### REQUIRED WORK
Among the records, which lines include "left"? List them.

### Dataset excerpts
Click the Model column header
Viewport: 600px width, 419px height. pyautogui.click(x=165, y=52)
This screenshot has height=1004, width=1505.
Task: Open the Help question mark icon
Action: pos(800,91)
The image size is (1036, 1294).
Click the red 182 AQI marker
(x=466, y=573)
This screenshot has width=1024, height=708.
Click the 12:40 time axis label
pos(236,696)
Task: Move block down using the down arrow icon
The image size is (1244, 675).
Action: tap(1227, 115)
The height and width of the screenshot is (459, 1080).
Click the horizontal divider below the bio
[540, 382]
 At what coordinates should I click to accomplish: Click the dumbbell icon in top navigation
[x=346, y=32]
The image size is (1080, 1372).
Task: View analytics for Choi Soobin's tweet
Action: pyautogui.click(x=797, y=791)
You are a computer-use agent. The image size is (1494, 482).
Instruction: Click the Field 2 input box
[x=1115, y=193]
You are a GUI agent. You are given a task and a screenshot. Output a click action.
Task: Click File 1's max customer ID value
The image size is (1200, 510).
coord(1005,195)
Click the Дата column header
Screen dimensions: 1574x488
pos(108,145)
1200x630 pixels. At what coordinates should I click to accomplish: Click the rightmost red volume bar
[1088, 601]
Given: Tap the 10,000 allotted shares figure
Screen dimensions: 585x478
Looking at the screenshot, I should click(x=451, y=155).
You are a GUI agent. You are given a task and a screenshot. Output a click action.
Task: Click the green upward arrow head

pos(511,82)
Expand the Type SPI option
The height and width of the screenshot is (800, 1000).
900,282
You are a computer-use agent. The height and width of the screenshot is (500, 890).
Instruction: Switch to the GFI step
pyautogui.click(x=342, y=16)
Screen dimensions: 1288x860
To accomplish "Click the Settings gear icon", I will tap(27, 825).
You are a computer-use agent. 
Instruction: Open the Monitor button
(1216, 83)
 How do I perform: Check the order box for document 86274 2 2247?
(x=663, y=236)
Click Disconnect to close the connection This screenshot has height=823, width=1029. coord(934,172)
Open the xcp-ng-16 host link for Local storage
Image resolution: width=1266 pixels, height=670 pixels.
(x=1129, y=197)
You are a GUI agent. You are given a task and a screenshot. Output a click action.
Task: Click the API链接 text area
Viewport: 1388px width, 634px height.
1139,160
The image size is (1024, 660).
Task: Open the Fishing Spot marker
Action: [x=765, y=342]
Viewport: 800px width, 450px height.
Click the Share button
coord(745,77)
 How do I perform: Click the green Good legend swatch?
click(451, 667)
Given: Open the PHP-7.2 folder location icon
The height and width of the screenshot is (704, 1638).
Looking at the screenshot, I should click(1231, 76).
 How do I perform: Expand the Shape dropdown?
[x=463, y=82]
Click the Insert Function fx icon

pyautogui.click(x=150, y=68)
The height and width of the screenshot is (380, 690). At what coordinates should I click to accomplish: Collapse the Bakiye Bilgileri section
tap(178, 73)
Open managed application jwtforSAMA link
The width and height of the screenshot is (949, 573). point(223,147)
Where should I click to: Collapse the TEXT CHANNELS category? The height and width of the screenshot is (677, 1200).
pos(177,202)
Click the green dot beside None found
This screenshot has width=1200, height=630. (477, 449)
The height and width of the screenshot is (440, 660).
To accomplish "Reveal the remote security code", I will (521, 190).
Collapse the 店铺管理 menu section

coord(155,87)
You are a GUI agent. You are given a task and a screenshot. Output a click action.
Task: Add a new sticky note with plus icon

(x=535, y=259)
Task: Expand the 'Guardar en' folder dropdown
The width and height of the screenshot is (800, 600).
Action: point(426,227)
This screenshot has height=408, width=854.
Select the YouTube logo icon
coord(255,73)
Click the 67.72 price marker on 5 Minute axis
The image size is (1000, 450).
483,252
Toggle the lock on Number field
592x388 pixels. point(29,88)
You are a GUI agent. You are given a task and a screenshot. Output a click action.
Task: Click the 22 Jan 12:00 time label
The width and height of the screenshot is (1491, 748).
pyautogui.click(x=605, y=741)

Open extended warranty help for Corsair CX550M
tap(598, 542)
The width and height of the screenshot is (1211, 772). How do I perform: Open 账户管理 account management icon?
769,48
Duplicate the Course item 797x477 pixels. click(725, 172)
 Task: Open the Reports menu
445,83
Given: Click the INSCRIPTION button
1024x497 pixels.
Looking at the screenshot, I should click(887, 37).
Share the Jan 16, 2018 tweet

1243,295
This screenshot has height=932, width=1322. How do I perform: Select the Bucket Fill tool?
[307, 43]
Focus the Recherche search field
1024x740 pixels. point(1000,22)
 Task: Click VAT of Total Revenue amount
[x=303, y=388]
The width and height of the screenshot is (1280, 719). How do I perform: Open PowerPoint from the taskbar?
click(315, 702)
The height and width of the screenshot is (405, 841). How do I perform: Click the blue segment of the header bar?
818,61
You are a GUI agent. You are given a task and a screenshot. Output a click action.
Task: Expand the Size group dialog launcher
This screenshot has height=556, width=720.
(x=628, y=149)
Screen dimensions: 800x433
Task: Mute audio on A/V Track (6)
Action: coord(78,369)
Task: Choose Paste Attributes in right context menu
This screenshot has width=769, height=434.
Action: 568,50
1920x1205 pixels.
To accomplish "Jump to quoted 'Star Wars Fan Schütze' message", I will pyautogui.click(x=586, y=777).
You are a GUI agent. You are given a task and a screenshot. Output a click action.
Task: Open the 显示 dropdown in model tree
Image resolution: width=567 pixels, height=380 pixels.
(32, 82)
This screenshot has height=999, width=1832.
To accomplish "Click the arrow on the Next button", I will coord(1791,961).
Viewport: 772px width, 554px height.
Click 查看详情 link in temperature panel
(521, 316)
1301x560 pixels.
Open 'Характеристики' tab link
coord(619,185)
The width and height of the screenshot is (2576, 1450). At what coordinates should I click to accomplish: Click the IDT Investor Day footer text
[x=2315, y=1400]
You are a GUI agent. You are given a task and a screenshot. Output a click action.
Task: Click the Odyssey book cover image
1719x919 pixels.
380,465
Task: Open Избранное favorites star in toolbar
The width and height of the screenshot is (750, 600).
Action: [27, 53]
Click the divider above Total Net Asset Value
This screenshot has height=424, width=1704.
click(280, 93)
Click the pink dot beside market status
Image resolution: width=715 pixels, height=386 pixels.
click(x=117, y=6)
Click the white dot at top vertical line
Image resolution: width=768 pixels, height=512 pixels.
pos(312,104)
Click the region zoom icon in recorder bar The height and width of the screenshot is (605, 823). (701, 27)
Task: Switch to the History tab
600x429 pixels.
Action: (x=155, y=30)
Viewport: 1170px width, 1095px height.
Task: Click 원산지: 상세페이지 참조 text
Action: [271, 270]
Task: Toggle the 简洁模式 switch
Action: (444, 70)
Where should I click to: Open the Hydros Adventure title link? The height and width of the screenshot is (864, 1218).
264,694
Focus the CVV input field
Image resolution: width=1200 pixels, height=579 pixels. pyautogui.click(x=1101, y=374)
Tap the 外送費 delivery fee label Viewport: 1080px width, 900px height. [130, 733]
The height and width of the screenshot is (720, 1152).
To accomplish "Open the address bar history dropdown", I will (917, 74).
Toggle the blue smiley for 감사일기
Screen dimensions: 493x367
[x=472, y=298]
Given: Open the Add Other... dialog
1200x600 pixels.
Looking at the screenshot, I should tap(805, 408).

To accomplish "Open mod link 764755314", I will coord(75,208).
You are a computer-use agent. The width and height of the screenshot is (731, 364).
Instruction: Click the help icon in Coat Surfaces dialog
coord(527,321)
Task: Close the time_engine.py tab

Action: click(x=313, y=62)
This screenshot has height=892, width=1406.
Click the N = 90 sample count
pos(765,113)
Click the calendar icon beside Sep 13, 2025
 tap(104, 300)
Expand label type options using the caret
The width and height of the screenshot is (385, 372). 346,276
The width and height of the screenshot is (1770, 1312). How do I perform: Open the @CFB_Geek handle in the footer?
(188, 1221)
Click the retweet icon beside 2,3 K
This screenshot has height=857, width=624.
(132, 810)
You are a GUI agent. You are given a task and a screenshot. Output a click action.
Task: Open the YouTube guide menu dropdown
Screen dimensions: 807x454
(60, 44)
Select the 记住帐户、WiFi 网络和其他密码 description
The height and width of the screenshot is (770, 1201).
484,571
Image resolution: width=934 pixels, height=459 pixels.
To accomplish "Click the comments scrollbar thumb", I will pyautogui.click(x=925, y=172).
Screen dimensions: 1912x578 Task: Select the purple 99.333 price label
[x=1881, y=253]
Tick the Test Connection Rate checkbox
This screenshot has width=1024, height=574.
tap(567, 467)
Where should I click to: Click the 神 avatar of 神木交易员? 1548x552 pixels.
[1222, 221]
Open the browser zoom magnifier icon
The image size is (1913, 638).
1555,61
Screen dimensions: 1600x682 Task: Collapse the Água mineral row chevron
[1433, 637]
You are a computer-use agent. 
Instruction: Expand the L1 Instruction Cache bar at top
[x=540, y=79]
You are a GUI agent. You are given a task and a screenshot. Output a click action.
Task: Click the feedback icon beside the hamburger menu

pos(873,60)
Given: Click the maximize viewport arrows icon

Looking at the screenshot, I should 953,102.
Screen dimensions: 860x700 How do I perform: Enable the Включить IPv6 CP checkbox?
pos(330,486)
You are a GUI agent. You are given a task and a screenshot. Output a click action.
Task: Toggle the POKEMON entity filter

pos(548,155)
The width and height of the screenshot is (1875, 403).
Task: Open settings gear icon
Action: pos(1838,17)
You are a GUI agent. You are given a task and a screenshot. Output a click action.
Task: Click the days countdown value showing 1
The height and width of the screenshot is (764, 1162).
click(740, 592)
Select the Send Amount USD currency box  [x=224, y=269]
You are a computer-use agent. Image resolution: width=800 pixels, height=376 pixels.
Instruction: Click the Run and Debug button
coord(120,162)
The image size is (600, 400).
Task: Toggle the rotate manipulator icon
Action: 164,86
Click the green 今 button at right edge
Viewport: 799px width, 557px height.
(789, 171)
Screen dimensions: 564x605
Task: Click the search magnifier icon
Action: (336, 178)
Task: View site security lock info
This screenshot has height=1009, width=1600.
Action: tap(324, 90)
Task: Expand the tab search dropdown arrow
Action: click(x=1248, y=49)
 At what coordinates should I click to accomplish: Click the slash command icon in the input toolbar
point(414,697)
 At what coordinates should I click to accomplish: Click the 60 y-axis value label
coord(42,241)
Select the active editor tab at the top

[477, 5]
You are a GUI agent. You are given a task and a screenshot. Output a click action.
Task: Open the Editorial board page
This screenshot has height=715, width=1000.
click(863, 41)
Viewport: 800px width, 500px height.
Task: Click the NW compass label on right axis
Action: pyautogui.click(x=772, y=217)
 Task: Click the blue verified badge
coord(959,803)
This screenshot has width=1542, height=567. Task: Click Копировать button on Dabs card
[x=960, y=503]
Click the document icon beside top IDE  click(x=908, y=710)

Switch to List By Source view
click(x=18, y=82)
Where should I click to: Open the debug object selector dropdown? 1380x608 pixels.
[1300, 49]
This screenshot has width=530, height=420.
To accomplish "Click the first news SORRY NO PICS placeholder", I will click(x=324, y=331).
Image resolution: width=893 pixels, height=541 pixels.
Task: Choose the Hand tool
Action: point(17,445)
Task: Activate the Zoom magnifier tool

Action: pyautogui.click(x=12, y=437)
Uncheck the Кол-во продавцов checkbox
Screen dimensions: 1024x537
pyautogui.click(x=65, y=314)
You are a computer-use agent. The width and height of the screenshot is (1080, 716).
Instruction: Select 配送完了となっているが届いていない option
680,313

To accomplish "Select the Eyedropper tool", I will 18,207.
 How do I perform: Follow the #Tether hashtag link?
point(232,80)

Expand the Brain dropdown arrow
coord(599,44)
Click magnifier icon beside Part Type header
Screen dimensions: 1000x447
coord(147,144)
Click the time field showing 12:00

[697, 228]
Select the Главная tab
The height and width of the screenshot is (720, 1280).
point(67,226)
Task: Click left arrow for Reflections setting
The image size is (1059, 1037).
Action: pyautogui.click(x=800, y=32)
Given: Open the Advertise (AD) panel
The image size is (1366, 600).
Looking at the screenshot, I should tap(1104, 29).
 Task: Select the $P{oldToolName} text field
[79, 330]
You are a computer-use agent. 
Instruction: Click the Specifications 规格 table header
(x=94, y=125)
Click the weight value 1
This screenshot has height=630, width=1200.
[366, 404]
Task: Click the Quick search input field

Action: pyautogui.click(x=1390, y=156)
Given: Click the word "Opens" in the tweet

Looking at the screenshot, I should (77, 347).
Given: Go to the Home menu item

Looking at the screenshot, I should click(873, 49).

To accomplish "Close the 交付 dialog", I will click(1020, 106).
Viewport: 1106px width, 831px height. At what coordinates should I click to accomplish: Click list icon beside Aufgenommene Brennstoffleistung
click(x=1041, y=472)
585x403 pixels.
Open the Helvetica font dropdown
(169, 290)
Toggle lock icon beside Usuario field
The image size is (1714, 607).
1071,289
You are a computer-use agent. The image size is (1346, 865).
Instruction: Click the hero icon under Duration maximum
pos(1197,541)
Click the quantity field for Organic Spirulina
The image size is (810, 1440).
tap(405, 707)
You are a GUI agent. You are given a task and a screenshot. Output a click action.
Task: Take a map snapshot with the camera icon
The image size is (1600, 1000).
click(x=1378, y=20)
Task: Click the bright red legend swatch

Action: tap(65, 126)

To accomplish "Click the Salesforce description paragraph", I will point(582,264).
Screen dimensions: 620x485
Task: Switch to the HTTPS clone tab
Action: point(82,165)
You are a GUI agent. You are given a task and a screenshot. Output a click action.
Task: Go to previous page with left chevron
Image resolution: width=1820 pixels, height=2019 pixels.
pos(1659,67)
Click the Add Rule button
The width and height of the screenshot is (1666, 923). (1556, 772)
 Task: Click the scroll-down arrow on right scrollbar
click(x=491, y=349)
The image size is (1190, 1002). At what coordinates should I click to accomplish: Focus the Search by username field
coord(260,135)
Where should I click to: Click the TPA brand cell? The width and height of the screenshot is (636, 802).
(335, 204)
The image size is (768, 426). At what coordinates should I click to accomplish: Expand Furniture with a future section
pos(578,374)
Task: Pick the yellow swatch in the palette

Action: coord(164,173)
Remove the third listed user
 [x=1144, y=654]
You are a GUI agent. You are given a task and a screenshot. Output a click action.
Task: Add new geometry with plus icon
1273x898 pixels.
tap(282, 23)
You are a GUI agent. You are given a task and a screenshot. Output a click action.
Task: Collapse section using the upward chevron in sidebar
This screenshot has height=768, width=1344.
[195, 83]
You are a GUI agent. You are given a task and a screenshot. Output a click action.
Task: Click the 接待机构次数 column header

### RESULT OF THE EXERCISE
Task: Click left arrow for Reflections setting
Task: Go to previous page with left chevron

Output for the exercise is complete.